* _Data for this exercise_:
= = =

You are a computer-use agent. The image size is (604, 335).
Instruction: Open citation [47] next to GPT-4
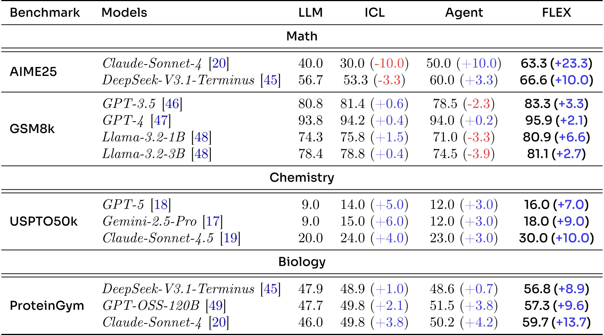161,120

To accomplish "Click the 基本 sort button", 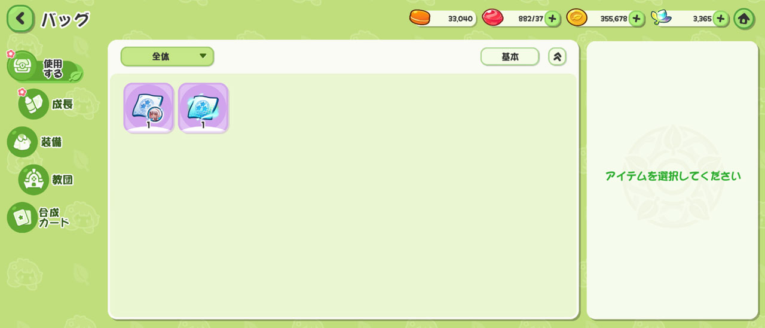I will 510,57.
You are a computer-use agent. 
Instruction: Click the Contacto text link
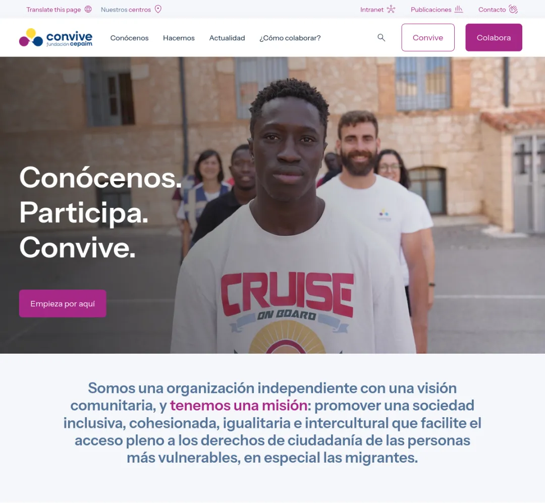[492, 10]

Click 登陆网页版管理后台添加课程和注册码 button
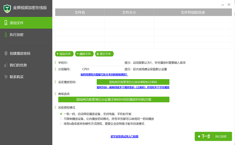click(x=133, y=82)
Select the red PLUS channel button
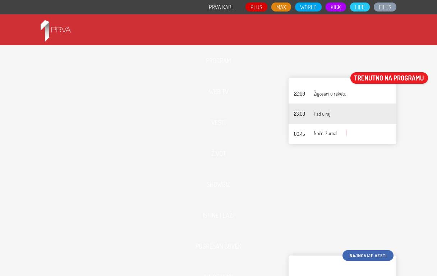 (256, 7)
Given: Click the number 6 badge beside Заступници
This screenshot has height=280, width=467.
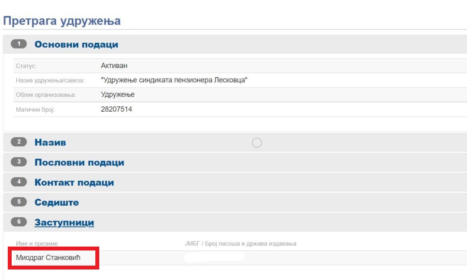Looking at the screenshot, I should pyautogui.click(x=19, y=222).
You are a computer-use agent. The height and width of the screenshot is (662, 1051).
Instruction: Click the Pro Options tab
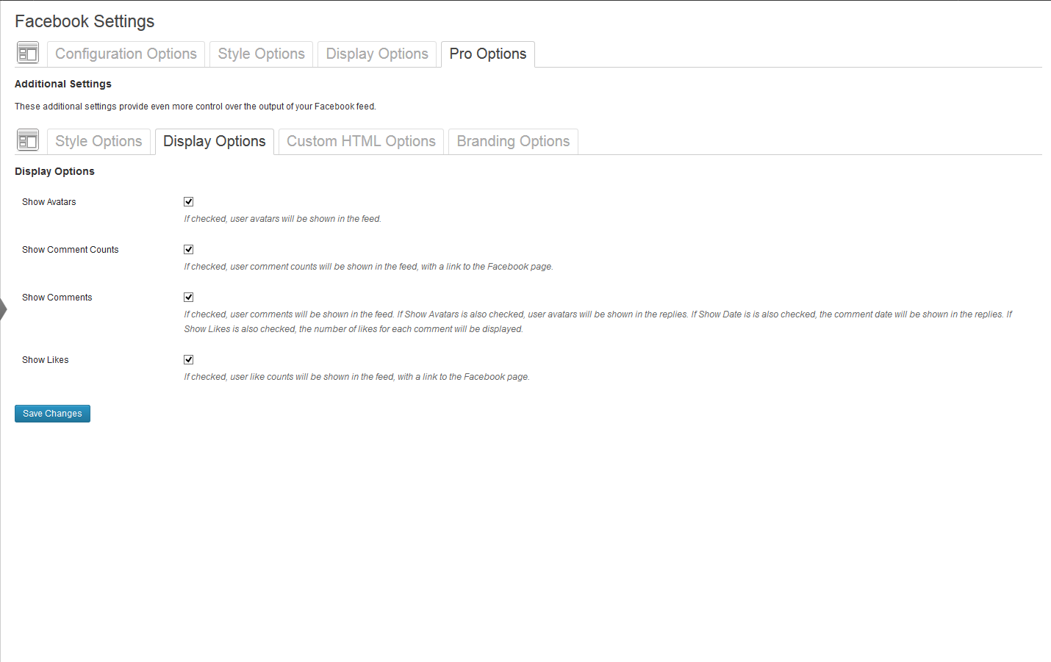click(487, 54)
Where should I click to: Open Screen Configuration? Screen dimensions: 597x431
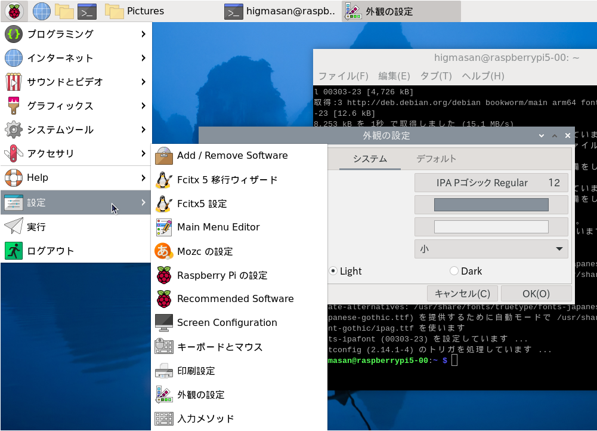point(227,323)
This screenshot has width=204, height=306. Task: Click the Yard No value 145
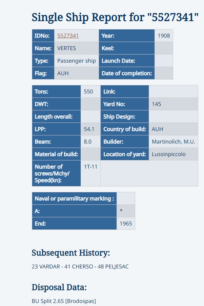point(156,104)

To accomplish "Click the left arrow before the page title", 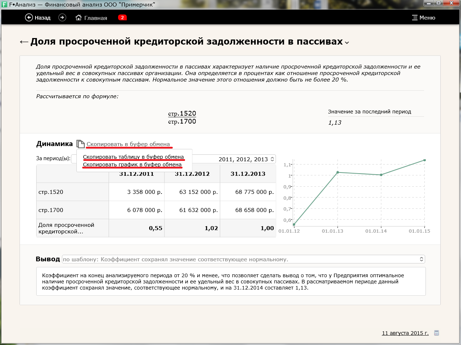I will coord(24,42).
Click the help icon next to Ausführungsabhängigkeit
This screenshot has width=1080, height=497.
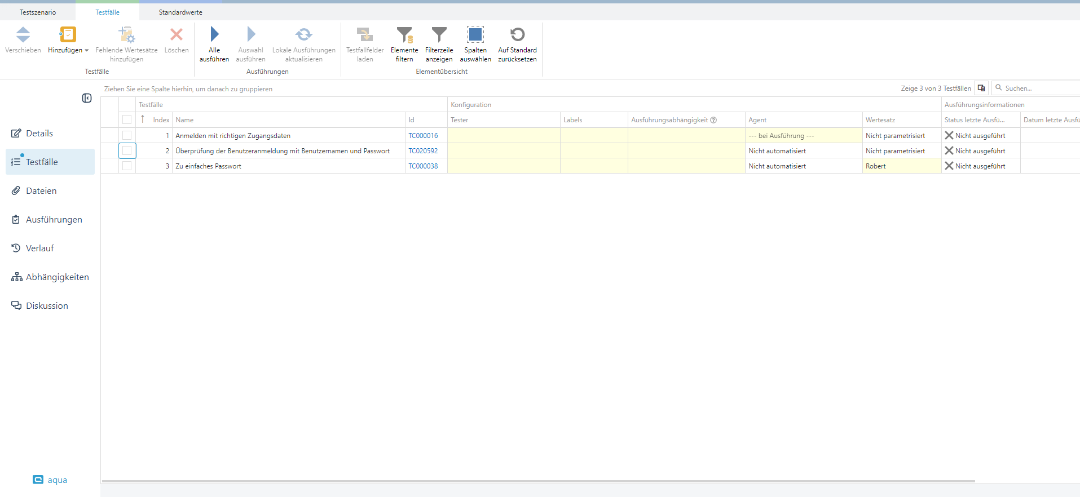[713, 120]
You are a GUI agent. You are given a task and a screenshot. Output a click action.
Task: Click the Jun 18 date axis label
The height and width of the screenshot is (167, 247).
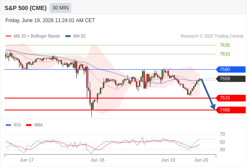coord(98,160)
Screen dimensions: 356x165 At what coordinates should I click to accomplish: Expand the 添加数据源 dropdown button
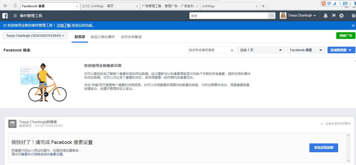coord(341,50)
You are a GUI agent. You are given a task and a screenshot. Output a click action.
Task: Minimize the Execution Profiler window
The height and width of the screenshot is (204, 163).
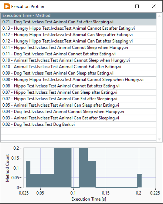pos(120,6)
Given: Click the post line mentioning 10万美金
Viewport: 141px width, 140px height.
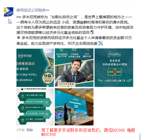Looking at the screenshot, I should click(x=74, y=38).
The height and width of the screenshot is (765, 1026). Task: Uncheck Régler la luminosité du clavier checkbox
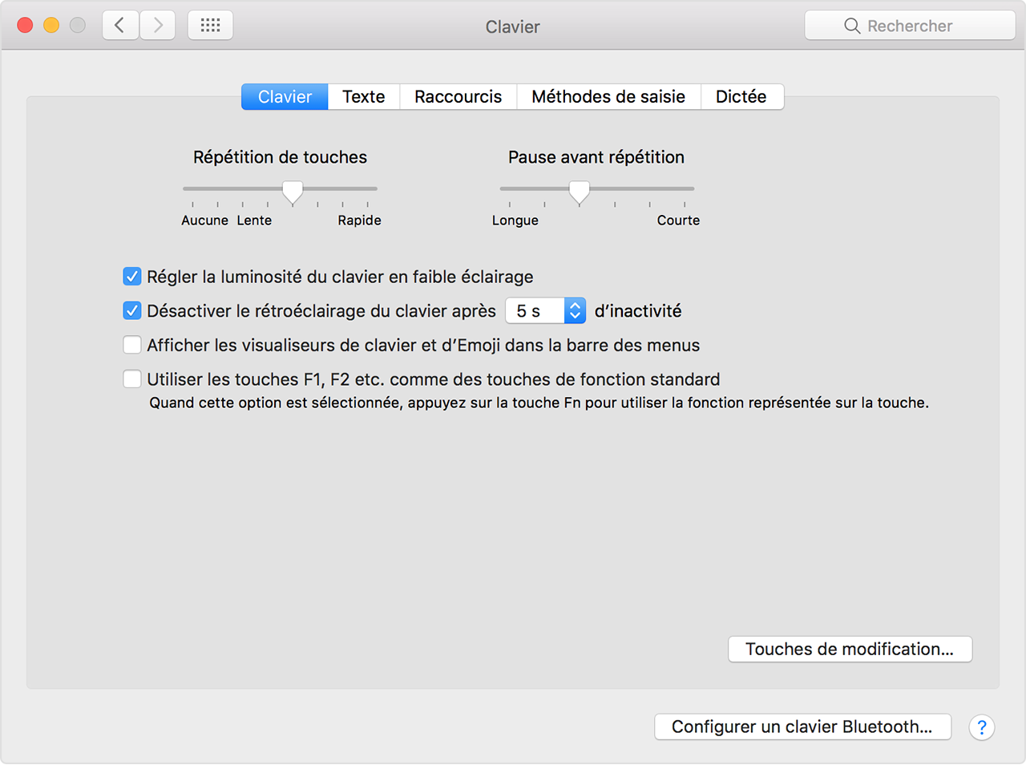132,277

= = =

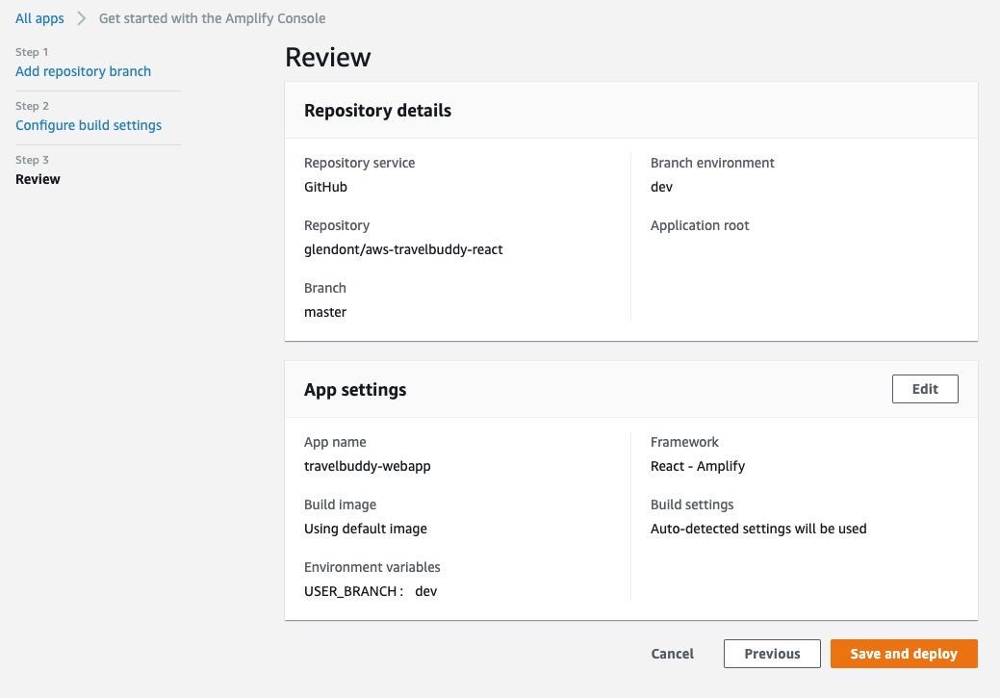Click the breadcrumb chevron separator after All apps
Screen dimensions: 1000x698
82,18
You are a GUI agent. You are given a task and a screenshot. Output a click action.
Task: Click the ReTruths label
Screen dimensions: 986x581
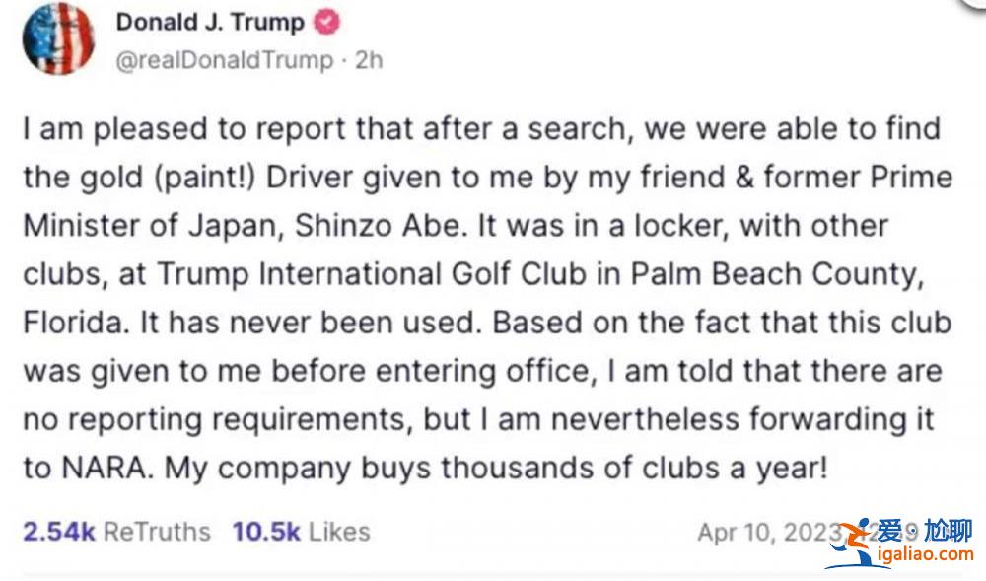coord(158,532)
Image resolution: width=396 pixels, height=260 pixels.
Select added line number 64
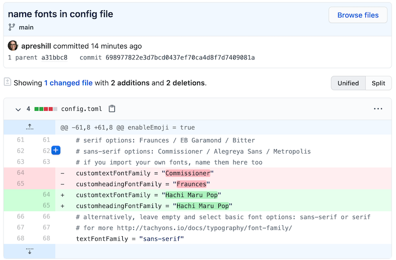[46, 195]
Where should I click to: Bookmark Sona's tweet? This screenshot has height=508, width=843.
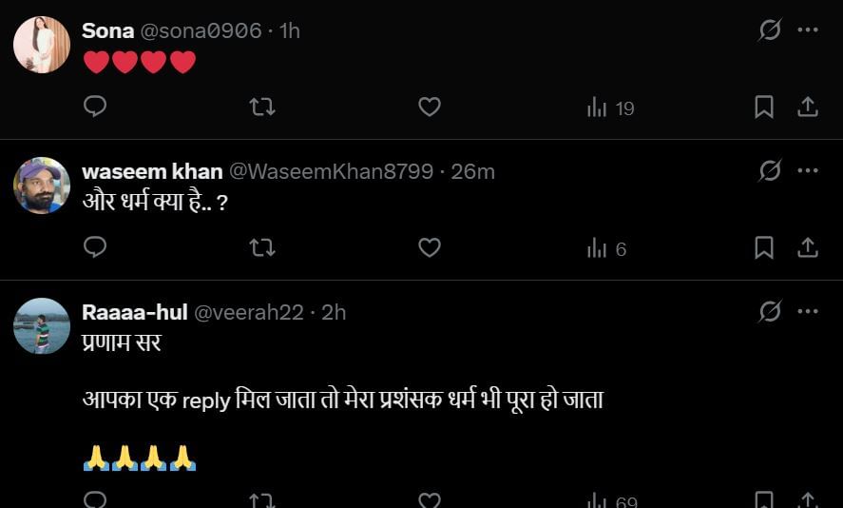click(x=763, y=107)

= = =

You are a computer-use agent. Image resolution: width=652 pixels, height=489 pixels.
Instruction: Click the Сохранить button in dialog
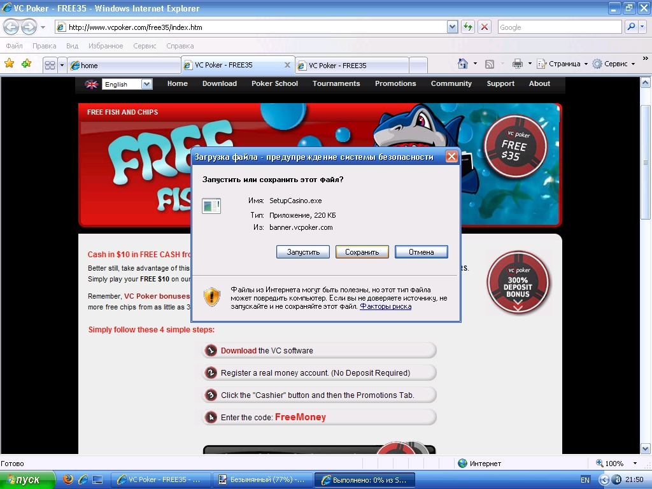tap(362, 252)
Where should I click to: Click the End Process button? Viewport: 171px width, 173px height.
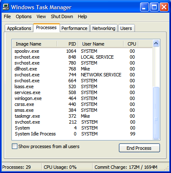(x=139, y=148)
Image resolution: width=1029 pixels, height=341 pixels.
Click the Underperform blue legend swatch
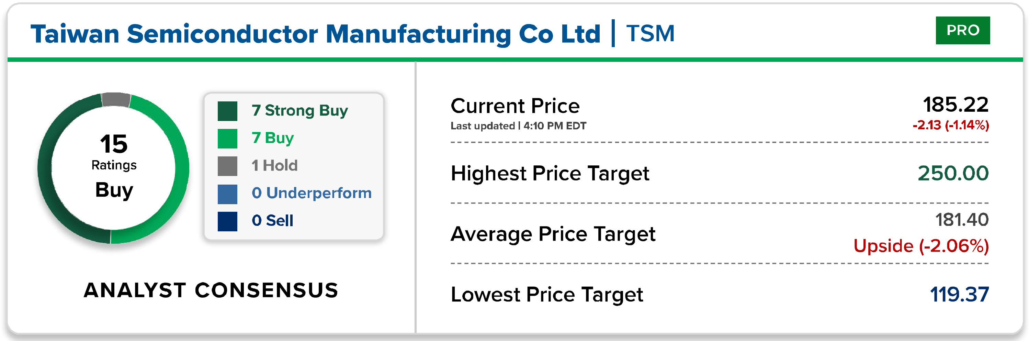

= = =

* _Task goal_: In the material above, how many lines hold the word "resolution"? Say only the number.

* _Answer to this task_: 3